=== Exercise objective ===
Can you rewrite the part of the records below that opens with the line containing "The height and" and closes with the line containing "Action: pyautogui.click(x=113, y=168)", replacing "radio option" with "radio button" and leaving everything else unchanged? Return only those lines, without the pictures.

=== Data provided ===
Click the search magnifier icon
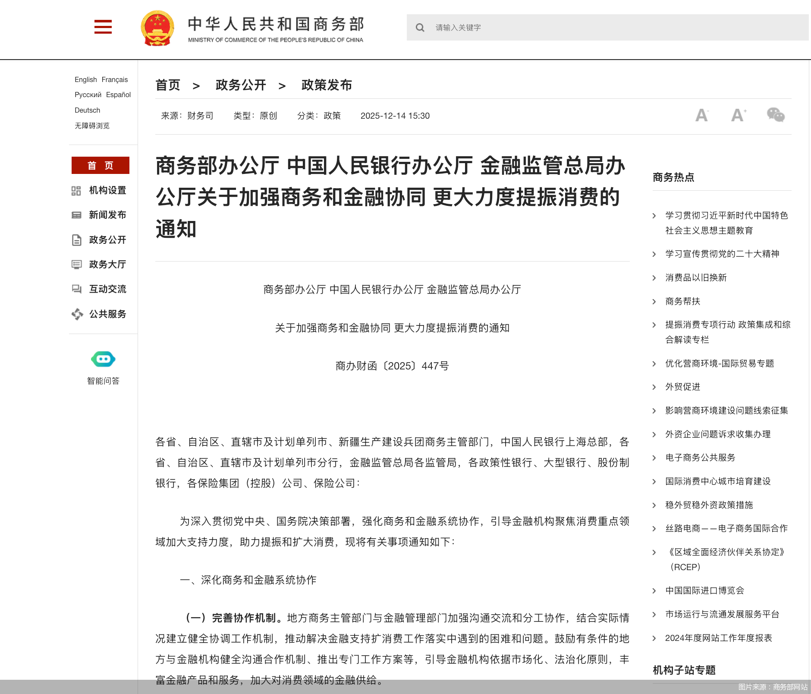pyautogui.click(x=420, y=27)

...

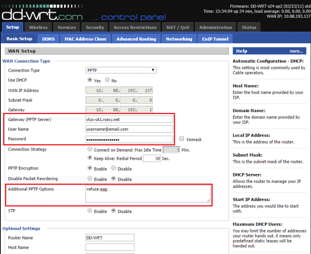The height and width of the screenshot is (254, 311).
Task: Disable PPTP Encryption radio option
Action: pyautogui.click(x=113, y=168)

=== Result ===
The height and width of the screenshot is (254, 311).
Task: Disable PPTP Encryption radio button
Action: pyautogui.click(x=113, y=168)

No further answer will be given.